PASSAGE SHOWN:

....

Command Line Pipeline Processing

This library also ships with a built-in script burner that illustrates using the Burner::Cli API. This class can take in an array of arguments (similar to a command-line) and execute a pipeline. The first argument is the path to a YAML file with the pipeline's configuration and each subsequent argument is a param in key=value form. Here is how the json-to-yaml example can utilize this interface:

Create YAML Pipeline Configuration File

Write the following json_to_yaml_pipeline.yaml file to disk:

jobs:
  - name: read
    type: b/io/read
    path: '{input_file}'

  - name: output_id
    type: b/echo
    message: 'The job id is: {__id}'

  - name: output_value
    type: b/echo
    message: 'The current value is: {__default_register}'

  - name: parse
    type: b/deserialize/json

  - name: convert
    type: b/serialize/yaml

  - name: write
    type: b/io/write
    path: '{output_file}'

steps:
  - read
  - output_id
  - output_value
  - parse
  - convert
  - output_value
  - write

Run Using Script

From the command-line, run:

bundle exec burner json_to_yaml_pipeline.yaml input_file=input.json output_file=output.yaml

The pipeline should be processed and output.yaml should be created.

Run Using Programmatic API

Instead of the script, you can invoke it using code:

args = %w[
  json_to_yaml_pipeline.yaml
  input_file=input.json
  output_file=output.yaml
]

Burner::Cli.new(args).invoke

Core Job Library

This library only ships with very basic, rudimentary jobs that are meant to just serve as a baseline:

Collection

  • b/collection/arrays_to_objects [mappings, register]: Convert an array of arrays to an array of objects.
  • b/collection/coalesce [grouped_register, insensitive, key_mappings, keys, register, separator]: Merge two datasets together based on the key values of one dataset (array) with a grouped dataset (hash). If insensitive (false by default) is true then each key's value will be converted/coerced to a lowercase string.
  • b/collection/concatenate [from_registers, to_register]: Concatenate each from_register's value and place the newly concatenated array into the to_register. Note: this does not do any deep copying and should be assumed it is shallow copying all objects.
  • b/collection/flat_file_parse [keys_register, register, separator, key_mappings]: Map an array of arrays to an array of hashes. These keys can be realized at run-time as they are pulled from the first entry in the array. The keys_register will also be set to the keys used for mapping. Only keys that are mapped will be included in the keys_register array if key_mappings are defined. Otherwise all keys that are pulled from the first entry in the register will be included in the keys_register.
  • b/collection/graph [config, key, register]: Use Hashematics to turn a flat array of objects into a deeply nested object tree.
  • b/collection/group [insensitive, keys, register, separator]: Take a register's value (an array of objects) and group the objects by the specified keys. If insensitive (false by default) is true then each key's value will be converted/coerced to a lowercase string.
  • b/collection/nested_aggregate [register, key_mappings, key, separator]: Traverse a set of objects, resolving key's value for each object, optionally copying down key_mappings to the child records, then merging all the inner records together.
  • b/collection/number [key, register, separator, start_at]: This job can iterate over a set of records and sequence them (set the specified key to a sequential index value.)

....

REQUIREMENTS:
1. According to the Burner pipeline passage, what form does each argument after the YAML file path take?
2. Please copy the part of the Burner pipeline passage between "Burner::Cli.new(args).invoke" and "array of objects.", inclusive.
3. Write the next part of the Burner pipeline passage, picking up after its last line.

COLLECTED DATA:
....

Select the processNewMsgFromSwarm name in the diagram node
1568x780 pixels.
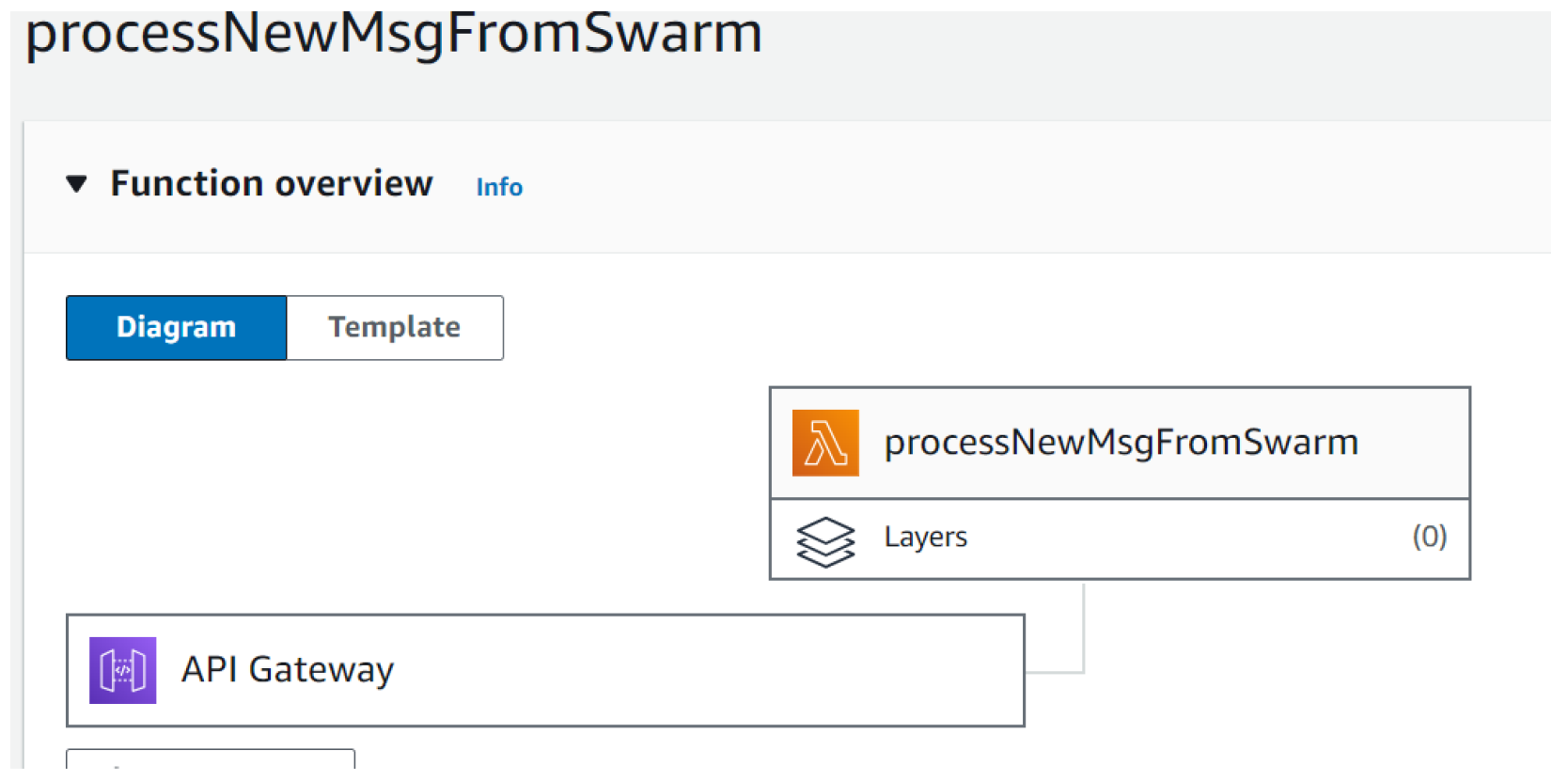click(1121, 443)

....

ANSWERS PER TASK:
1. Each subsequent argument is a param in key=value form.

2.
Burner::Cli.new(args).invoke

Core Job Library

This library only ships with very basic, rudimentary jobs that are meant to just serve as a baseline:

Collection

  • b/collection/arrays_to_objects [mappings, register]: Convert an array of arrays to an array of objects.

3.
  • b/collection/objects_to_arrays [mappings, register]: Convert an array of objects to an array of arrays.
  • b/collection/only_keys [keys_register, register, separator]: Limit an array of objects' keys to a specified set of keys. These keys can be realized at run-time as they are pulled from another register (keys_register) thus making it dynamic.
  • b/collection/pivot [unique_keys, insensitive, other_keys, pivot_key, pivot_value_key, register, separator]: Take an array of objects and pivot a key into multiple keys. It essentially takes all the values for a key and creates N number of keys (one per value.) Under the hood it uses HashMath's Record and Table classes.
  • b/collection/prepend [from_registers, to_register]: Alias for b\collection\unshift.
  • b/collection/shift [amount, register]: Remove the first N number of elements from an array.
  • b/collection/transform [attributes, exclusive, separator, register]: Iterate over all objects and transform each key per the attribute transformers specifications. If exclusive is set to false then the current object will be overridden/merged. Separator can also be set for key path support. This job uses Realize, which provides its own extendable value-transformation pipeline. If an attribute is not set with explicit: true then it will automatically start from the key's value from the record. If explicit: true is started, then it will start from the record itself.
  • b/collection/unpivot [pivot_set, register]: Take an array of objects and unpivot specific sets of keys into rows. Under the hood it uses HashMath's Unpivot class.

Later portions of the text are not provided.